Opus XIX La vie de Mélanie
« Oh, Marilyne, je me suis perdue dans mes pensées de petite fille, je sentais même l'odeur un peu vieille de la maison, je ressentais le froid des hivers et la beauté des automnes, la chaleur de l'été, j'étais redevenue la petite fille de l'épicière et du cordonnier. Au fait, je te tutoie, tu n'es pas contre au moins, tu sais c'est affectueux de ma part. »
« Oh non ! Si vous saviez comme je suis bien avec vous, moi, qui n'est pas connue ma grand-mère paternelle, j'aime tant vous écouter raconter, vous le faites si bien, c'est un plaisir que d'être en votre compagnie, et, puis pour tout vous dire ce soir, j'étais un peu triste. »
« Triste, mon petit, pourquoi, tu ne devrais pas. »
« Çà, je sais mais vous voyez, c'est le problème de l'amour, mon petit copain m'a annoncé par texto qu'il me quittait, je dois le voir demain pour que l'on se rende nos affaires, il a des bouquins à moi, des CD, des DVD et puis surtout il doit me rendre sa bague et, moi la mienne. »
« Oh ! Comme je te comprends, moi, aussi j'ai eu un grand chagrin d'amour. »
« Ah!
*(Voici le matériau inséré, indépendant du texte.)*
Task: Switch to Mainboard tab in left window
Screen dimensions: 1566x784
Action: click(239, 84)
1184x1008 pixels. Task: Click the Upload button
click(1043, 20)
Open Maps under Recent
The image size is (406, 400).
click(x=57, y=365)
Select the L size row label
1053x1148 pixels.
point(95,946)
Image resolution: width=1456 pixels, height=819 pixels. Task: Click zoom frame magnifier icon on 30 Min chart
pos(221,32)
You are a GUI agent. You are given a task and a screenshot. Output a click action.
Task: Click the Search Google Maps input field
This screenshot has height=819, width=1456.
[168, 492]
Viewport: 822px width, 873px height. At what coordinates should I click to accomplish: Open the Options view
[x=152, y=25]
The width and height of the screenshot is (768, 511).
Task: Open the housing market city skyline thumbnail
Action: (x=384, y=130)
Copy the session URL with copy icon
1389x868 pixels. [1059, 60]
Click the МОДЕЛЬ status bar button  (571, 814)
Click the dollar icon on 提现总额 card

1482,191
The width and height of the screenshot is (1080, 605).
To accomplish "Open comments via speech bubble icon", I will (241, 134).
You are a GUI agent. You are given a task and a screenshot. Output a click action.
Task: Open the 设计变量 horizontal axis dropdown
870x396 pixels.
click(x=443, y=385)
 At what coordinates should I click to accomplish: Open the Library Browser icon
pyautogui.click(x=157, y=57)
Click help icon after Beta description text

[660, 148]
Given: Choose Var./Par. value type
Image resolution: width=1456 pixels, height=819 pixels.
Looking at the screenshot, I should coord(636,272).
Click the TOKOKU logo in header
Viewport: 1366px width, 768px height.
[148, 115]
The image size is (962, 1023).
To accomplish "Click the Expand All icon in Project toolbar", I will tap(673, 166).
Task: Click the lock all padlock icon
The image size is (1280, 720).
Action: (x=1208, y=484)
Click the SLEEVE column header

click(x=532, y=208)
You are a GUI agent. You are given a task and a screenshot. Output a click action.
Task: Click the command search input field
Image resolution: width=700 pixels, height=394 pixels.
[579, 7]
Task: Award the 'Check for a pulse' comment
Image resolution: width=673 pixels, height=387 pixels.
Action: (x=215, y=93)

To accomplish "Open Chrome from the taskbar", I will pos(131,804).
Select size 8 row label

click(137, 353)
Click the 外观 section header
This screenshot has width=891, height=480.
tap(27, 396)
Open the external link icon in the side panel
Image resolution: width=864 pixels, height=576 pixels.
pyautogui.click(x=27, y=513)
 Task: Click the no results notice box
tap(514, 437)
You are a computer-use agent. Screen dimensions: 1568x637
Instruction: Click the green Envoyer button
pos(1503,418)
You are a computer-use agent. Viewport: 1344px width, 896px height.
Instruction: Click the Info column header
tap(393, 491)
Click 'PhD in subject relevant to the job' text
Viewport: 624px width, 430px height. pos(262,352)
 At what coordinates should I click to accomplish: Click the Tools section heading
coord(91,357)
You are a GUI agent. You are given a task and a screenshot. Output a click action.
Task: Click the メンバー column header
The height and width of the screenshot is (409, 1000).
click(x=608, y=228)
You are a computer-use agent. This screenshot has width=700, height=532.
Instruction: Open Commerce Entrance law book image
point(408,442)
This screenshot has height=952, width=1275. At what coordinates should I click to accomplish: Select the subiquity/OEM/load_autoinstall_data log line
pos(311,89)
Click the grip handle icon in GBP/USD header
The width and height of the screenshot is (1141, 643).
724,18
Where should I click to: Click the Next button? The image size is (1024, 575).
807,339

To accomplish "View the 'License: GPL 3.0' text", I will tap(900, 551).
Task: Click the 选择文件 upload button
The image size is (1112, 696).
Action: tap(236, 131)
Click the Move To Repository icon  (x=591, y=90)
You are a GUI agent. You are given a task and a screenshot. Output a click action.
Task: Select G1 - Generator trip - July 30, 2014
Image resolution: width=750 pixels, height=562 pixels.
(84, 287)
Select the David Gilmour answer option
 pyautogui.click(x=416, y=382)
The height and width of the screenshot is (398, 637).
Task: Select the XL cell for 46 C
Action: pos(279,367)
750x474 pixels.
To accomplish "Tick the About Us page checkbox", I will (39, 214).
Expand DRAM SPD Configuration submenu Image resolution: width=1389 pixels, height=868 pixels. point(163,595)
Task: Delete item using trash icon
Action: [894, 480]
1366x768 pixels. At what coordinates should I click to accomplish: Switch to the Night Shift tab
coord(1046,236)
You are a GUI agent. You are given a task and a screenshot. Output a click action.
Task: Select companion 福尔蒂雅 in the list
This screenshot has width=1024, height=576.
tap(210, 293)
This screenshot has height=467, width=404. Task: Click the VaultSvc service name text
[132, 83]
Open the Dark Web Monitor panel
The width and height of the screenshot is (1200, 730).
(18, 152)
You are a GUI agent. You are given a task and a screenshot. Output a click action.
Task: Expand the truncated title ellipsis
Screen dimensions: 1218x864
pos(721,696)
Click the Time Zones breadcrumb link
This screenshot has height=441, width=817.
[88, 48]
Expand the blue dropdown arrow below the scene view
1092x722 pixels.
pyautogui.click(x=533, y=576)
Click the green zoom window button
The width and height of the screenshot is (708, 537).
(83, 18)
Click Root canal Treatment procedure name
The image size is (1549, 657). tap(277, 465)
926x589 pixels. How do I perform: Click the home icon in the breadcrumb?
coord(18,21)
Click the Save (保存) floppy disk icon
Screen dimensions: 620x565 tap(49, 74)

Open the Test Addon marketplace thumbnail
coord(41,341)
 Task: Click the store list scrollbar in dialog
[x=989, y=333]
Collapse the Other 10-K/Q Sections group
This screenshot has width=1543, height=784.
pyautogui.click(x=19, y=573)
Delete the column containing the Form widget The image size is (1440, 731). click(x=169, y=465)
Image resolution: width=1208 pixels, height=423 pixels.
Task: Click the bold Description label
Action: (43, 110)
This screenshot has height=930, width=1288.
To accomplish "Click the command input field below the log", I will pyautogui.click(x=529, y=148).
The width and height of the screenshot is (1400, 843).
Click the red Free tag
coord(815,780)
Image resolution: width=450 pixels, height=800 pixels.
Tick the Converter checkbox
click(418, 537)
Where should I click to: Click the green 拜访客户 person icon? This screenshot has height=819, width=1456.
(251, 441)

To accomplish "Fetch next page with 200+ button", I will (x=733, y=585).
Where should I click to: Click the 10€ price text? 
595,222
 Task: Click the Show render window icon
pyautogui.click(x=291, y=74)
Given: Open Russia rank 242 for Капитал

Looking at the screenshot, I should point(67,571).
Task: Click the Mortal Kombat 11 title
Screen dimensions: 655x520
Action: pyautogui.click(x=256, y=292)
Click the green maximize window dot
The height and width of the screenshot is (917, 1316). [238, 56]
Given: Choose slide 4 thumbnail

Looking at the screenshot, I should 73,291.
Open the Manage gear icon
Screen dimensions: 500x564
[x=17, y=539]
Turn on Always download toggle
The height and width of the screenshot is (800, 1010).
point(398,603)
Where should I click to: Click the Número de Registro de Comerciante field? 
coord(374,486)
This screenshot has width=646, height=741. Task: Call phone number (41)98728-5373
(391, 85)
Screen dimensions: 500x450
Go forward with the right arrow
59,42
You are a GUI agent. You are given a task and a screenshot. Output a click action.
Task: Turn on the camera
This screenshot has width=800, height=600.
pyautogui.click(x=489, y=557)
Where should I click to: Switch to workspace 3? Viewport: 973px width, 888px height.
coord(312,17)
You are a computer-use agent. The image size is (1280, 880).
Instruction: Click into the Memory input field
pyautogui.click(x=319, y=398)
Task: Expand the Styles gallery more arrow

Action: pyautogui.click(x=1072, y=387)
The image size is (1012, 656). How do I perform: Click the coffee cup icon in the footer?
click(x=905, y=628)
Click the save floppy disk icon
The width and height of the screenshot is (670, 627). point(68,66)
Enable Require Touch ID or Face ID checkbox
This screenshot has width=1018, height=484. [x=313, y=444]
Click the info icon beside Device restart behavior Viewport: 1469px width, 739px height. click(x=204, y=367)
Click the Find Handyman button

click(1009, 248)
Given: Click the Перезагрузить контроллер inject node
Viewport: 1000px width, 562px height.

Oui. »
« J'étais toute jeune fille, j'avais seize, j'étais comme on disait à l'époque placée chez des bourgeois en Suisse à Berne. Ils étaient français, ils s'appelaient monsieur et madame Richard, ils connaissaient mon grand-père pour ses fromages, c'était des montagnards et des bons vivants. Aussi, lorsqu'ils lui ont dit chercher une bonne et bien j'ai fait l'affaire. J'avais mon certificat d'étude, première du canton, et j'étais bien élevée, et, surtout je savais ce que travailler voulait dire. Avec ma mère à l'épicerie, je ne chômais jamais, et, aussi je m'étais occupée de mes deux frères. Enfin, depuis quatre ans je travaillais chez eux environ douze heures par jour à leur service quand je fis la connaissance de leur fils unique Pierre. Je me souviendrais toute ma vie lorsque je l'ai vu pour la première fois, avec son grand manteau noir et son chapeau et ses gants, il faisait grand seigneur, et, ses yeux, il avait de ses yeux d'un bleu lumineux et transparent à la fois, il revenait des états-Unis où il avait fait ses études d'ingénieur. Je fus tout de suite conquise. J'ai caché mes sentiments, ils étaient nichés au fond de mon cœur, il me suffisait de le croiser ou d'entendre sa voix pour être au paradis. »
A suivre...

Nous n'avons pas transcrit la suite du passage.